How can this be? How can the enemy become the savior?
It happens because, the truth is, that the entire message about carbohydrates ruining your health was too general a message. Not all starches are bad for your health.
Here is the evidence. Almost every single civilization on Earth that has a disproportionate percentage of long-living people include starch as a major component of their diets.
Take the Japanese. The Japanese currently are the longest living race of people on Earth, when you include both men and women. They currently live to the ripe old age of 85 on average, according to the World Heath Organization.
Rice is a staple of the Japanese diet. Typically, the Japanese eat vegetables and starch as the main part of their plate. Protein is a side dish, taking up less than 20% of their calories consumed. Remember that 20% figure.
Take the Chinese. Again, rice is the staple of their diets, with fish as a side dish. Their have rates of cancer and heart disease that are half those in the US.
In Africa, starches make up the majority of the calories eaten, and meat is a side dish. They too have rates of cancer and heart disease that are half those of the US.

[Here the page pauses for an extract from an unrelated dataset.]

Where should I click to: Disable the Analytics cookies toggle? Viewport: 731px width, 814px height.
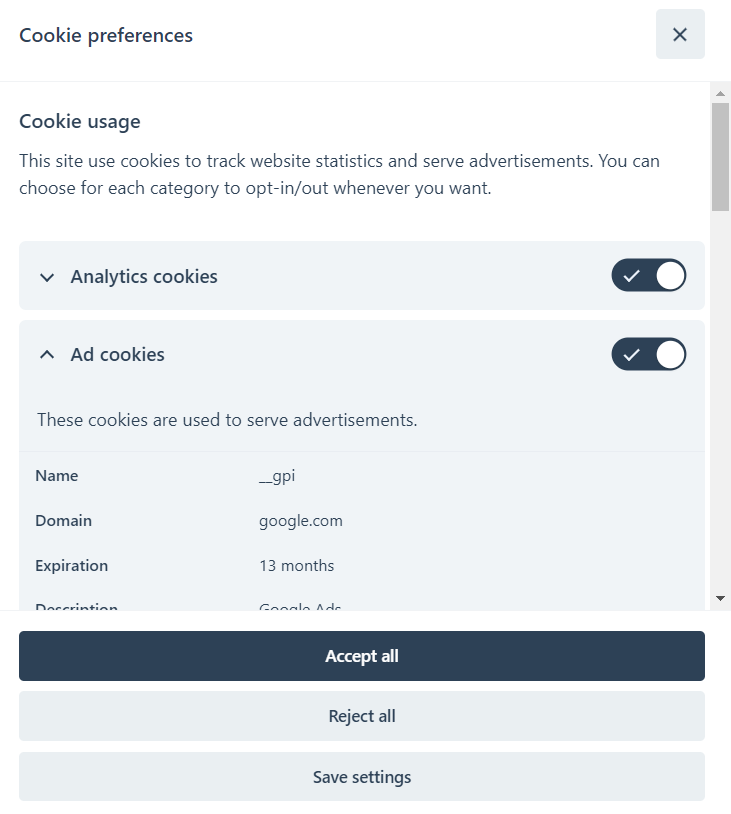(649, 276)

Within the US, Seventh Day Adventists have been studied extensively by researchers because they have very low rates of heart disease and cancer. They follow a vegetarian diet, with potatoes, pasta, vegetables taking center stage and meat non-existent.

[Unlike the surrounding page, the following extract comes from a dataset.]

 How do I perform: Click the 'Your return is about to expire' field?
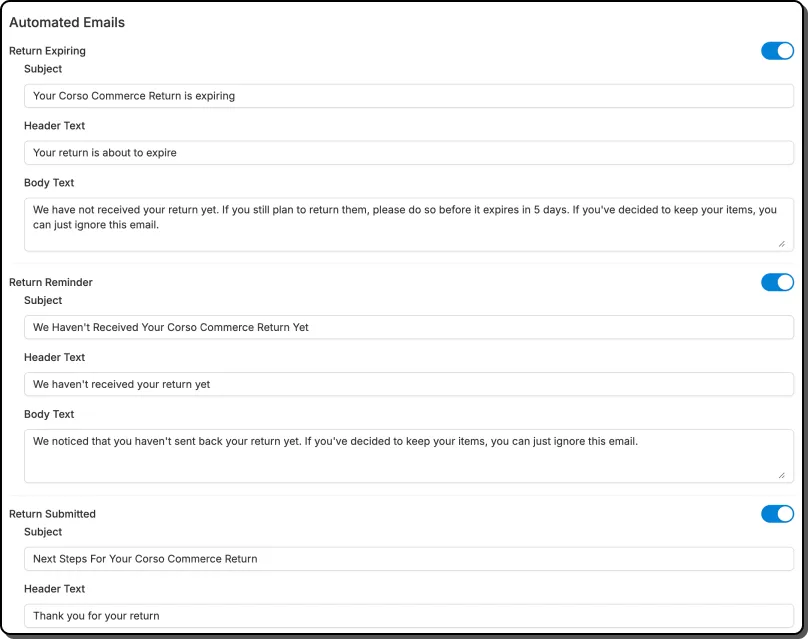pos(408,152)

Most people who tout starch as a central part of the diet trace their beliefs to Dr. Robert McDougall. McDougall suffered a massive stroke at age 18 after eating a diet high in animal fats. he then changed his diet to emphasize plants and starches such as potatoes. He has been in excellent health since then and today is a lean, athletic 70 year old.
Rabbit Starvation Helps to Explain Why Starches Can Get You Healthy
When we eat a diet that is rich in starches and low in fat, we lose weight. If fat is lowered to 10% of the diet, we lose weight rapidly, a phenomenon known as "rabbit starvation." The name comes from the experiences of trappers and hunters in the woods of Canada and North America who in centuries past, learned that people who ran out of wild game t hunt and who were left with only rabbits to eat through the winter, withered away to near death. Unlike deer, pigs, cows and other animals, rabbits have very little fat, and eating them will not give your body enough fat to live on.

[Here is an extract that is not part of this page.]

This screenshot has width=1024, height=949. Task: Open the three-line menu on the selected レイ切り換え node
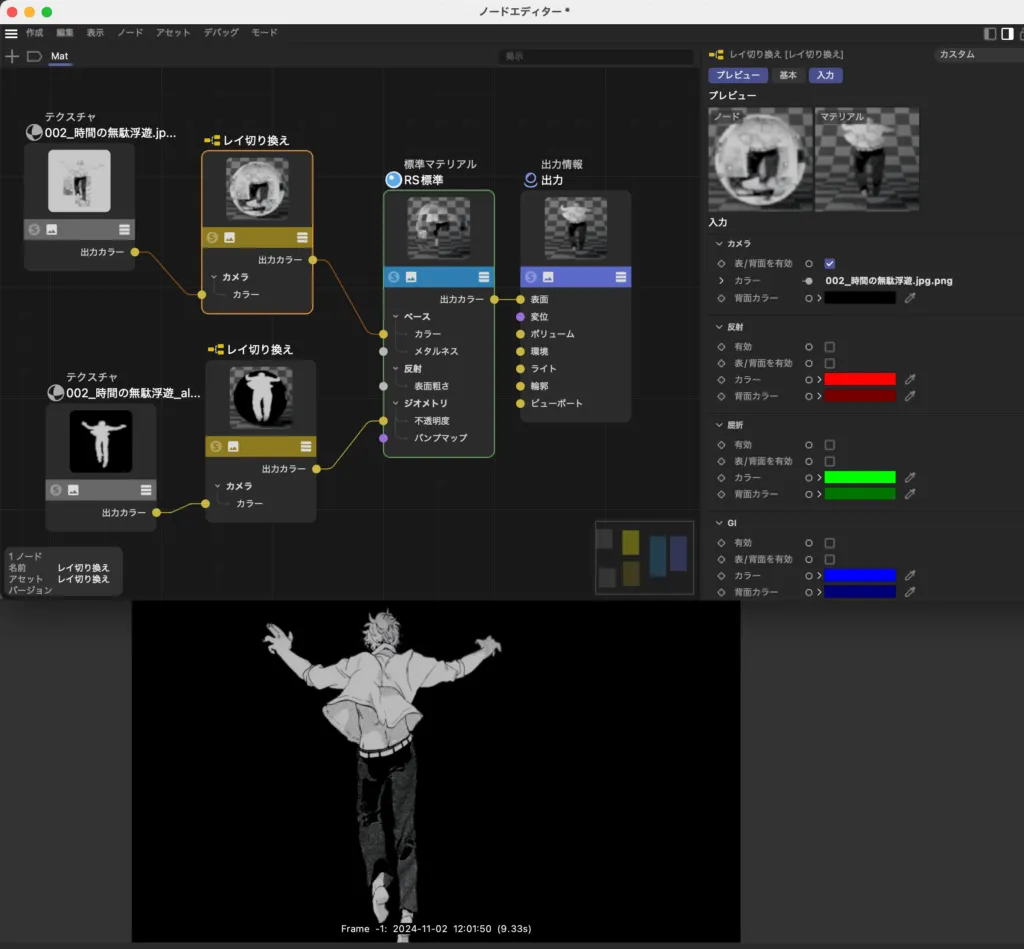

We can simulate rabbit starvation by simply lowering the amount of fat in our diet. Cut the proportion of meat down and increase the amount of potatoes, vegetables of all types and whole grains such as oats, rye and barley.
Add soups made from butternut squash, pumpkin and celery to round out or replace your evening meals. You will find, surprisingly, that you wake up feeling more refreshed. You will fall to sleep more easily and ,yes, you will lose weight.
Starches to Continue to Avoid
White flour is a starch that you should continue to avoid. It has little nutritional value and it raises your blood sugar levels rapidly. Avoid breads and pancakes made from white wheat flour as well as flour-based desserts.